Little Skellig, roughly 1.5 kilometres to the east-northeast, is closed to humans entirely. It belongs to the gannets. With approximately 35,000 breeding pairs, it hosts Ireland's largest northern gannet colony and the second-largest gannet colony in the world. From a boat, the island appears to be covered in snow -- until the snow moves. Every ledge, every cranny, every viable surface is occupied by nesting birds. The guano-white rock teems with life: gannets plunge-diving into the sea, returning with fish, squabbling over territory. Landing is neither permitted nor physically possible on Little Skellig's sheer cliff faces, which rise 134 metres from the ocean.

Wings Over Open Water

Together the two islands form a 364-hectare Important Bird Area designated by BirdLife International, one of Ireland's most critical seabird habitats for both population size and species diversity.

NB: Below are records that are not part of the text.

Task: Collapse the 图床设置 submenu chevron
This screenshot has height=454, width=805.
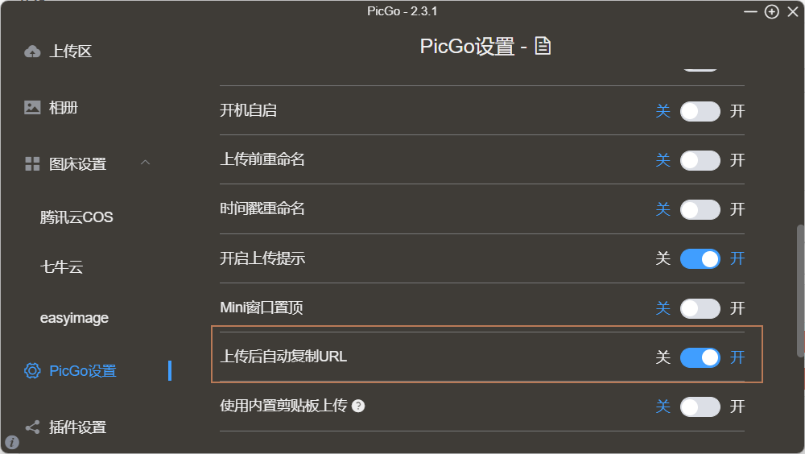Action: point(145,163)
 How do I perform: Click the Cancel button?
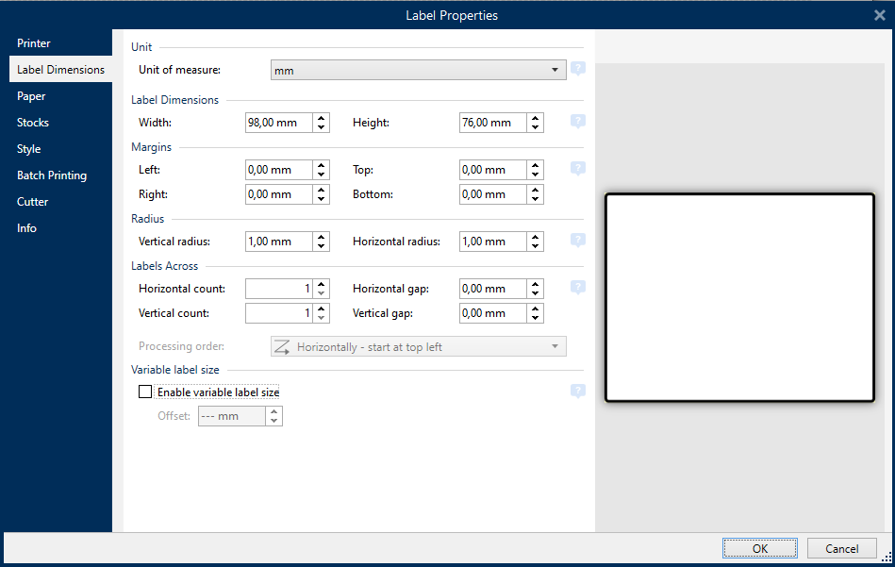pyautogui.click(x=841, y=548)
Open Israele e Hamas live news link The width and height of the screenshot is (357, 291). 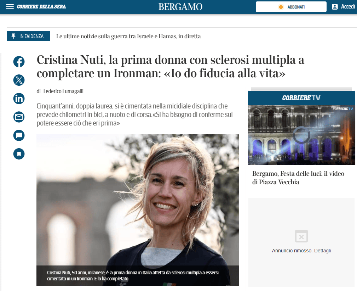128,36
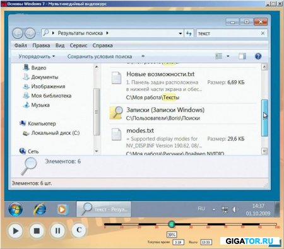Click the refresh arrows beside address bar

tap(189, 33)
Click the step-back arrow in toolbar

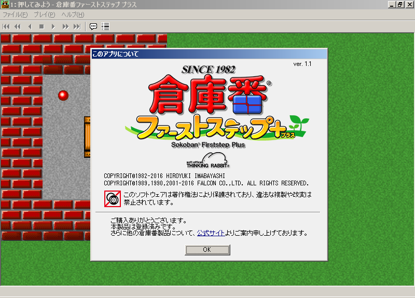coord(30,26)
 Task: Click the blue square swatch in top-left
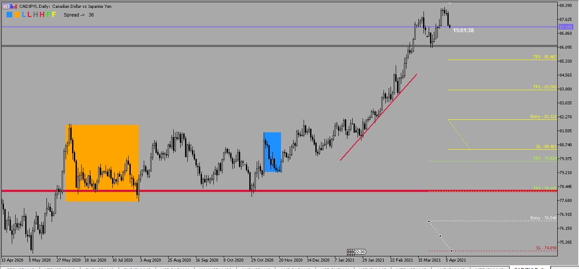(x=9, y=15)
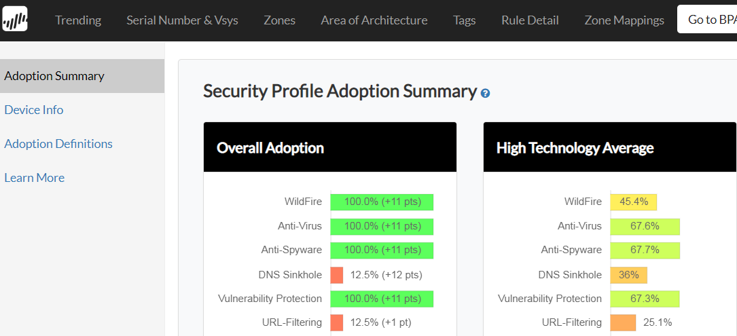Click the Learn More link
737x336 pixels.
[35, 178]
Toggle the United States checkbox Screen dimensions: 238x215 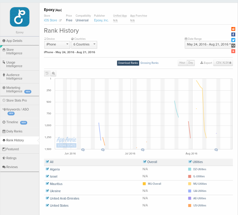pyautogui.click(x=47, y=205)
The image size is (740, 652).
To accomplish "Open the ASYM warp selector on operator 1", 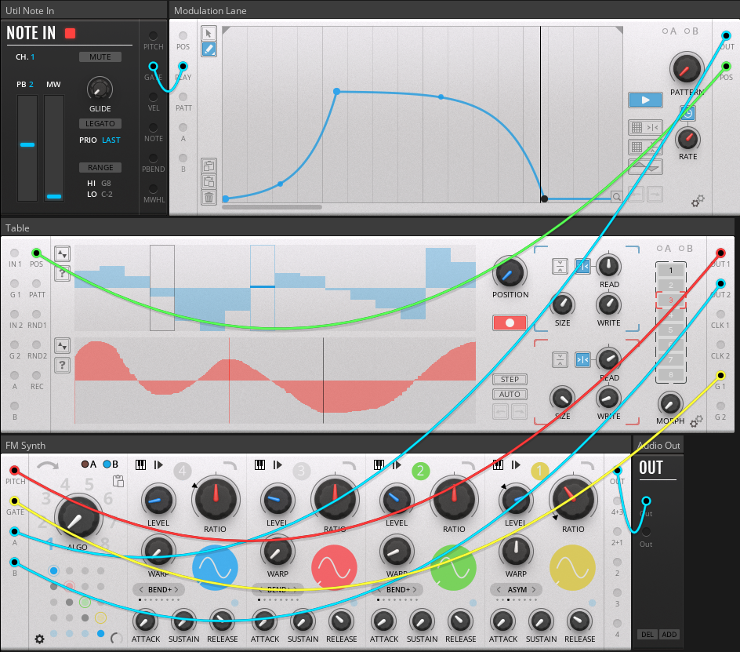I will (x=515, y=589).
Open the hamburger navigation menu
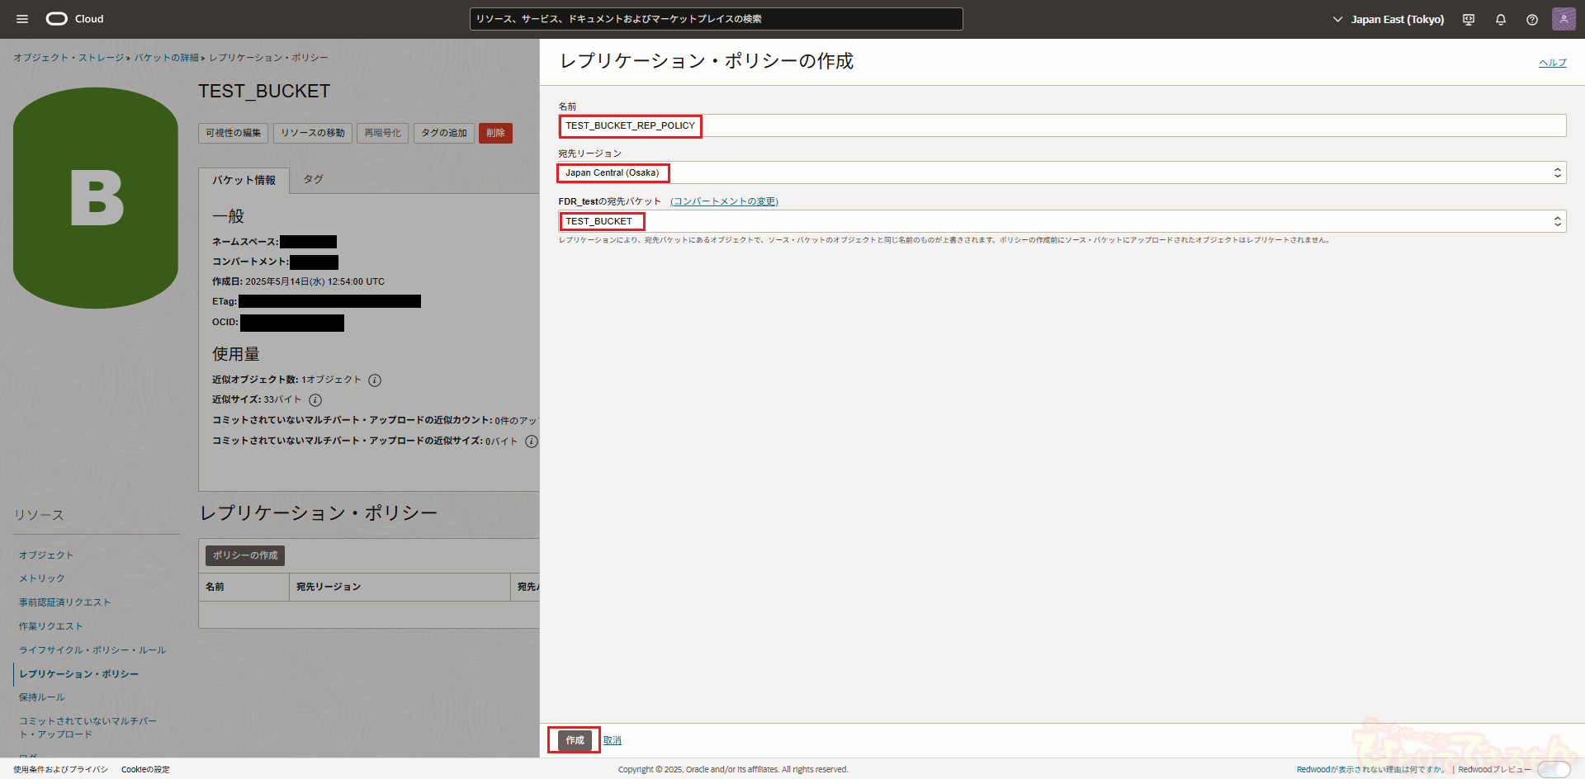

The breeding roster is extraordinary: European storm petrels, northern fulmars, Manx shearwaters, black-legged kittiwakes, common guillemots, razorbills, and over 4,000 Atlantic puffins on Great Skellig alone. Red-billed choughs and peregrine falcons patrol the cliffs. Below the surface, the surrounding waters support grey seals, basking sharks, minke whales, dolphins, and occasional leatherback sea turtles. Divers who brave the crossing find underwater cliffs dropping 60 metres through water so clear that the Atlantic feels like a different ocean entirely.

From Monks to Movie Stars

The Skelligs have always attracted storytellers. Werner Herzog filmed scenes for Heart of Glass here in 1976, drawn by the islands' apocalyptic grandeur. But it was Star Wars that brought them global recognition. The final scene of The Force Awakens, shot in July 2015, revealed the monastery ruins as an ancient Jedi temple -- the place where Luke Skywalker had hidden from the galaxy. Additional filming for The Last Jedi followed in September 2015. The production was not without controversy: BirdWatch Ireland raised concerns after helicopter downdraft during the 2014 nesting season swept black-legged kittiwake chicks from their nests and into the sea, where gulls devoured them. The tension between preservation and access is the central story of the Skelligs, as old as the monks who first carved steps into the rock.

At the Edge of Everything

The Skellig Islands sit near the western extremity of Europe, a position that has defined their character across millennia. They were formed from Devonian sandstone and shale between 360 and 375 million years ago, the same geological upheaval that created MacGillycuddy's Reeks on the Kerry mainland. Rising sea levels eventually severed them from the coast, leaving two pyramidal fragments exposed to the full force of the North Atlantic. Even the video game world has taken notice: in The Witcher 3, the fictional archipelago of Skellige, whose inhabitants speak with Irish accents, draws openly on these islands. Whether in stone, feather, or pixel, the Skelligs keep finding new ways to lodge themselves in the imagination.

From the Air

The Skellig Islands are located at approximately 51.77N, 10.53W, about 13 km west of Bolus Head on the Iveragh Peninsula. From the air, the two islands appear as sharp rocky pyramids surrounded by open Atlantic. Kerry Airport (EIKY) is approximately 60 km to the northeast. Cork Airport (EICK) is about 130 km east. At lower altitudes in clear weather, the white coating of gannets on Little Skellig is visible as a distinctive bright patch. The Ring of Kerry coastline and Valentia Island provide good visual references for navigation.